Romans 13:1-4 Describes the ruler as the servant of God. “Let every soul be subject unto the higher powers. For there is no power but of God: the powers that be are ordained of God. Whosoever therefore resisteth the power, resisteth the ordinance of God: and they that resist shall receive to themselves damnation. For rulers are not a terror to good works, but to the evil. Wilt thou then not be afraid of the power? do that which is good, and thou shalt have praise of the same: For he is the minister of God to thee for good. But if thou do that which is evil, be afraid; for he beareth not the sword in vain: for he is the minister of God, a revenger to execute wrath upon him that doeth evil.”
In effect, cursing the ruler was cursing God.
“Thou shalt not delay to offer the first of thy ripe fruits, and of thy liquors: the firstborn of thy sons shalt thou give unto me.
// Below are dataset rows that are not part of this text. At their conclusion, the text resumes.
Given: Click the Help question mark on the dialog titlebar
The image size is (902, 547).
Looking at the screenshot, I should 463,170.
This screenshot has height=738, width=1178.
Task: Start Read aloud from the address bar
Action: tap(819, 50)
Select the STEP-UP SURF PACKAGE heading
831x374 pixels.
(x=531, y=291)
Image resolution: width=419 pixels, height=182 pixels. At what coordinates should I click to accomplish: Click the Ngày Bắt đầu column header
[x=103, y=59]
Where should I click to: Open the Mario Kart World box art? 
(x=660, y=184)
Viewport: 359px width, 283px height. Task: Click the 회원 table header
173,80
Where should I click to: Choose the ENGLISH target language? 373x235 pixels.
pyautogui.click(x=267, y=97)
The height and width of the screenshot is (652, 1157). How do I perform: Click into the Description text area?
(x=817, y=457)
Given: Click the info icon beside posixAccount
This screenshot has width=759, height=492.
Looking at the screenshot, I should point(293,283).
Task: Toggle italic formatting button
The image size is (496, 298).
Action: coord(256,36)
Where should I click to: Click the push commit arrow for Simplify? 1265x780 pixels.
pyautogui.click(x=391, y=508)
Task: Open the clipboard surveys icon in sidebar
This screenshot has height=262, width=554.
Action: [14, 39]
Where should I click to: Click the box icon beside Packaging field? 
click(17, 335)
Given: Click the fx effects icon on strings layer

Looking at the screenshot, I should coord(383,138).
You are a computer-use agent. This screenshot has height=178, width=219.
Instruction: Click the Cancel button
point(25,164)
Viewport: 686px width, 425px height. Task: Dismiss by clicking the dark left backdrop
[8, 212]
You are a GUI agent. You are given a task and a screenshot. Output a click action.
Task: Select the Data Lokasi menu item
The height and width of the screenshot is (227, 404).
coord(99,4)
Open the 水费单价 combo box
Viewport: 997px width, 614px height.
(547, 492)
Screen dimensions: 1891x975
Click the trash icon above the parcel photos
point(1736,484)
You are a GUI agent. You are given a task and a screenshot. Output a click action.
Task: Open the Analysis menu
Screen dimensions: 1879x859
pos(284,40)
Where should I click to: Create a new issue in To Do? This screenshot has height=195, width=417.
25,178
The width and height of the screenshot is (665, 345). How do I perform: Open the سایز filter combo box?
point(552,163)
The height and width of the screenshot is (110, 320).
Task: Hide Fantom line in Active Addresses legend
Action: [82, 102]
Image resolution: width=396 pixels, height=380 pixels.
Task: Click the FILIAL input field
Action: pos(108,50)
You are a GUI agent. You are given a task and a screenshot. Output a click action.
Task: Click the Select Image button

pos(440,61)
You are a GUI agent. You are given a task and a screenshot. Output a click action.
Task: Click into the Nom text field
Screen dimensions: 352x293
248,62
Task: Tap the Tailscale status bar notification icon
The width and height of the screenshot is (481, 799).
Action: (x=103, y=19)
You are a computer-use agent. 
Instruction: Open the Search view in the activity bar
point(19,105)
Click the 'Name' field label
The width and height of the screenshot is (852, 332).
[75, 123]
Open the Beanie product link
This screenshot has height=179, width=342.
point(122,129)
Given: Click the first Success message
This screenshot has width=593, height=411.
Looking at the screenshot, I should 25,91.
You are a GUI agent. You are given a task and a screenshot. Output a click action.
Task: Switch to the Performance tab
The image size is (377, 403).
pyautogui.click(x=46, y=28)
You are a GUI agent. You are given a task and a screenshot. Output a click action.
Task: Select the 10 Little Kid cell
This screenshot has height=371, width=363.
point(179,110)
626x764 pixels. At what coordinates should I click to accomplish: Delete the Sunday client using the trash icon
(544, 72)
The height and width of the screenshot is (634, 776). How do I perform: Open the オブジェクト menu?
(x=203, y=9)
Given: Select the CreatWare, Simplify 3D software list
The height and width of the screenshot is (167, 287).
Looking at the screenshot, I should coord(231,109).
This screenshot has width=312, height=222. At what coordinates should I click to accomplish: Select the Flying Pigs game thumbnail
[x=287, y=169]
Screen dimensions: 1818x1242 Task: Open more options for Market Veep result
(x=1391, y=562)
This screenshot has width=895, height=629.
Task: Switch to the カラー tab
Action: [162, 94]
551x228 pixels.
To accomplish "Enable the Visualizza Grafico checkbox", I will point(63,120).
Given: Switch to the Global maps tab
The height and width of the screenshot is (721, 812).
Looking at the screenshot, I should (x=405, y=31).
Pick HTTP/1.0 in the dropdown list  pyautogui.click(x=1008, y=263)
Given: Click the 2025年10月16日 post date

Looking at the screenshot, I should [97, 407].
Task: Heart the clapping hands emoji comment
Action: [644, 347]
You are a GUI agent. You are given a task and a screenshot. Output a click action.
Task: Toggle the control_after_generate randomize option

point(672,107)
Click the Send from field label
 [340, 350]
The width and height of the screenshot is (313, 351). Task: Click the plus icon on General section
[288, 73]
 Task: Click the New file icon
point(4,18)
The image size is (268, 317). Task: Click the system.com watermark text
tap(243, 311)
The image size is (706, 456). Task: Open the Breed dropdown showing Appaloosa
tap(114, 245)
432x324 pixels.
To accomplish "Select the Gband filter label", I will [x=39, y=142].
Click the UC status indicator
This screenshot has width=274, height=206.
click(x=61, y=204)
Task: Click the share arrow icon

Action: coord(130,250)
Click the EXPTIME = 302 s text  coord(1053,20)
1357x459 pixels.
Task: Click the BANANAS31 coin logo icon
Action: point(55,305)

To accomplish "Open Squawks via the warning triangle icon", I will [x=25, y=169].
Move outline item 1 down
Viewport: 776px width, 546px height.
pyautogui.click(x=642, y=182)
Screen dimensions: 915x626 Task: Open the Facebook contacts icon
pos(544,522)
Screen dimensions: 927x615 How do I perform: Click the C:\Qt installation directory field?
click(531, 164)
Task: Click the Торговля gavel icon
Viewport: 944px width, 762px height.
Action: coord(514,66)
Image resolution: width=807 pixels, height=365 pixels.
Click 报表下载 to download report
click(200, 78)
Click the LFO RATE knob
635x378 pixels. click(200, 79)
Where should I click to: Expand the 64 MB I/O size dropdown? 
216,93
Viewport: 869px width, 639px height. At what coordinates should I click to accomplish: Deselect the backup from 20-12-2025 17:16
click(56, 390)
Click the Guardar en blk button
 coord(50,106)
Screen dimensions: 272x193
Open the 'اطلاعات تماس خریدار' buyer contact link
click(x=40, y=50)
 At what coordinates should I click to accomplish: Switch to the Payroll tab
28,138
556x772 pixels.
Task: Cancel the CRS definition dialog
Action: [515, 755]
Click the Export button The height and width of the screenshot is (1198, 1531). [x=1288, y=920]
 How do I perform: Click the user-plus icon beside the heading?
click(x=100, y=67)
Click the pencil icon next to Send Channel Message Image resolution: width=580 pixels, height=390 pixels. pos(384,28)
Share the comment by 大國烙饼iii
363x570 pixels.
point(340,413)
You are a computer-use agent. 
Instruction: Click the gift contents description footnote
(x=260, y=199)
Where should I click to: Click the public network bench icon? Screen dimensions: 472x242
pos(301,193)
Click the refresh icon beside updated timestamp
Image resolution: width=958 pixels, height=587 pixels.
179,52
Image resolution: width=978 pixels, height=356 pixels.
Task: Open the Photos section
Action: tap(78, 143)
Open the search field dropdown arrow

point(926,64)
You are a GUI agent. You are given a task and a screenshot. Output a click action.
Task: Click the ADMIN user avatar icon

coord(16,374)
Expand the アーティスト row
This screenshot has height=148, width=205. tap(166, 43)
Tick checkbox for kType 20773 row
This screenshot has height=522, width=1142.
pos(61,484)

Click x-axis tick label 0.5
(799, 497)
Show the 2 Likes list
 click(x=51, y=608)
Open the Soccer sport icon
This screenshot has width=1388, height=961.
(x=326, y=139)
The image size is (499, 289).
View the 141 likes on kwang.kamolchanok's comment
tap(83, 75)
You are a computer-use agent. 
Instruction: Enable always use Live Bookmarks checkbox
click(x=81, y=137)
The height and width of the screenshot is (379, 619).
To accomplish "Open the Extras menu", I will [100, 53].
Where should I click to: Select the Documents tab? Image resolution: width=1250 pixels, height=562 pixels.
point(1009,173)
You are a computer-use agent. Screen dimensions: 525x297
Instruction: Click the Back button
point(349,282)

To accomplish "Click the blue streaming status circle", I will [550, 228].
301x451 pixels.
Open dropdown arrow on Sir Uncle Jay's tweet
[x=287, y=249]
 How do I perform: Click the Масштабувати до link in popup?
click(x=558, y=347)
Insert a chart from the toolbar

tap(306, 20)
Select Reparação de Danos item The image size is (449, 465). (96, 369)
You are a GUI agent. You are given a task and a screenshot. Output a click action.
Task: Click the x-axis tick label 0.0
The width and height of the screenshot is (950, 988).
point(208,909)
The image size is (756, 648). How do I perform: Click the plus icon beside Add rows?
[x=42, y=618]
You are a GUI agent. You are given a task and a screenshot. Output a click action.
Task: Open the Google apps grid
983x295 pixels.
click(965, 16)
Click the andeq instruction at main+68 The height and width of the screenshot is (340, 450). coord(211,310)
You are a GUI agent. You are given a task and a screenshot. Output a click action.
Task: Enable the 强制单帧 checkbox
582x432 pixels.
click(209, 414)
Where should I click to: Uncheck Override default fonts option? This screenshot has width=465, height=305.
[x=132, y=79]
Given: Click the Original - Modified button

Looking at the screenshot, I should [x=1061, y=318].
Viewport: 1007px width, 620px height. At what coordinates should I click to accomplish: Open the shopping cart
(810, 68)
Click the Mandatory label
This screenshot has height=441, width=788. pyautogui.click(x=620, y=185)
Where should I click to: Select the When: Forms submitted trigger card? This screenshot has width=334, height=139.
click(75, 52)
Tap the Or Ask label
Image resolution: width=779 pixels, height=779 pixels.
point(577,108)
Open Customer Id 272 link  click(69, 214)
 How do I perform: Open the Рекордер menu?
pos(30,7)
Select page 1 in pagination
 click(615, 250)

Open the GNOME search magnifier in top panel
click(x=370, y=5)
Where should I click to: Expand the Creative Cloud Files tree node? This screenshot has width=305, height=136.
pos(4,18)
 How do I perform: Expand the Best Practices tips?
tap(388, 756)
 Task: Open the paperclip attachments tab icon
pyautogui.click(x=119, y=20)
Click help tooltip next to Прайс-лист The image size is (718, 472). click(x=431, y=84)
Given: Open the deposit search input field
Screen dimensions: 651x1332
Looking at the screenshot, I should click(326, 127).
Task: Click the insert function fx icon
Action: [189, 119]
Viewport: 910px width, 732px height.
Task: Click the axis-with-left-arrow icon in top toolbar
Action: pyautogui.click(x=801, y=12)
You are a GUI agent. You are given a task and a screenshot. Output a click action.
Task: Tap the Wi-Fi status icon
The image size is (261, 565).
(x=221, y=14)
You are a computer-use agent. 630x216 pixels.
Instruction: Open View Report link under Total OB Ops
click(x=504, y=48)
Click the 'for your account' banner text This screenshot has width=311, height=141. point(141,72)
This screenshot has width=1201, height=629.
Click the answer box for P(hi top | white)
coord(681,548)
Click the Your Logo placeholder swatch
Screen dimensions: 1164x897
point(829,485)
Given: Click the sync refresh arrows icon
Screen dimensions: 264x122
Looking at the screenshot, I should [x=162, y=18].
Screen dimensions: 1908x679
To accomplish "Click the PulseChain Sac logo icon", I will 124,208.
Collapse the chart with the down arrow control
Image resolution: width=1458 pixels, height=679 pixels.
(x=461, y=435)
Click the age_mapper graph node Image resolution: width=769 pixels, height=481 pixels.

Likewise shalt thou do with thine oxen, and with thy sheep: seven days it shall be with his dam; on the eighth day thou shalt give it me.” (Exodus 22:29-30)
In modern English, we usually use the word liquor to refer to alcoholic beverages, but in fact the English word refers to any liquid or juice. The Hebrew word translated liquor means literally “a tear”, or “something squeezed out.” It was commonly used to refer to juices and liquids. Fresh squeezed grape juice was stored in animal skin bags known as bottles. As time passed the juice fermented becoming alcoholic. The porous skin bottles allowed the escape of the alcohol, making the resulting liquid very low in alcoholic content, and as fermentation continued the juice eventually turned to vinegar. Diluted with water and mixed with honey, vinegar could be used as a drink similar to lemonade. Honey was often stored in a similar fashion as the comb could be used for a lot of other purposes, and olives were squeezed to produce olive oil. In addition, milk would be separated from the cream and allowed to turn to cheese or yogurt, depending on how it was processed and the cream allowed to sour and used as sour cream or churned to make butter. All the liquids could be referred to as liquors because they were squeezed out.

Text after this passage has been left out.